Israel/Palestine in British Politics

  • British foreign policy is to reach out more to Gulf States in order to secure better diplomatic and trade ties. Whitehall officials say the implications of this mean that Britain had to ‘take on board’ Arab foreign policy goals, although William Hague later stated that the development will not be at ‘the expense of Israel or anyone else’.
  • The Jewish Chronicle reported that one of British Jewry’s most senior leaders, Mick Davis, this week shattered a ‘longstanding taboo’ by publicly criticising Israeli Prime Minister Benjamin Netanyahu over the peace process.
  • Chancellor of the Exchequer George Osborne gave a speech to the Board of Deputies of British Jews 250th anniversary dinner. As well as giving the standard Conservative line on Universal Jurisdiction, Osborne described the UK as ‘candid friend’ of Israel. The JC took this in a positive light, but neither MEMO nor Melanie Phillips were impressed, the latter deciding that ‘Britain is now a false friend of Israel — and stands as a result on the wrong side of history’.

Parliamentary Questions

Israel and Palestine

  • Human Rights groups have responded to the outcome of the case in which Israeli soldiers who used a boy as a human shield escaped jail. Gerard Horton, a spokesman in the West Bank for Geneva-based rights group Defence for Children International (DCI), described the sentence as “unbelievable.”
  • The Israeli parliament approved legislation that requires any peace deal involving withdrawal by Israel from annexed territory in East Jerusalem or the Golan Heights to be ratified by national referendum.

Problem to work on: Please write the next part of the Israel/Palestine news roundup above, starting after its last item on the referendum law.

Source excerpt:
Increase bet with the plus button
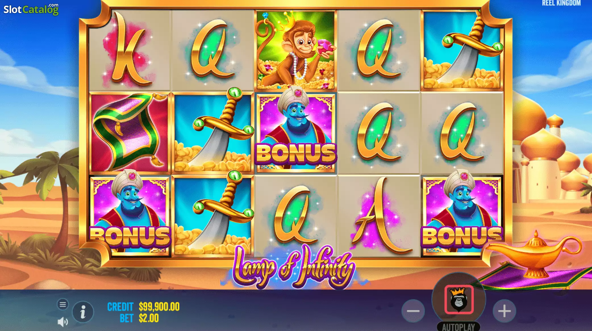592x331 pixels. tap(504, 311)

Exercise response:
  • Experts suggest that this development will initially make it more difficult to approve withdrawal from these occupied territories, but, given as the legislation necessarily involves the Israeli demos, it may also offer the BDS movement an additional catalyst for mobilisation.
  • Ehud Olmert, former Israeli PM, said that Israel and the US have wasted 18 months on settlements talks rather than talks of ‘substance’.
  • The Occupied Palestinian West Bank has seen the lowest IDF troop levels since the first intifada, although there has been no similar reduction in the scope of resources dedicated to surveillance, intelligence gathering and special operations.

Also of note…

  • The ‘UN will be judged on whether it upholds Palestinian rights’, said Richard Falk in his final report to the UN General Assembly as Special Rapporteur on the Situation of Human Rights in the Palestinian territories occupied since 1967. Read the full text of his presentation here.
  • Watch the short film LDFP posted on how difficult economic and social development is within Gaza whilst under blockade here.
  • And – subscribe to our excellent (if irregular!) podcast here.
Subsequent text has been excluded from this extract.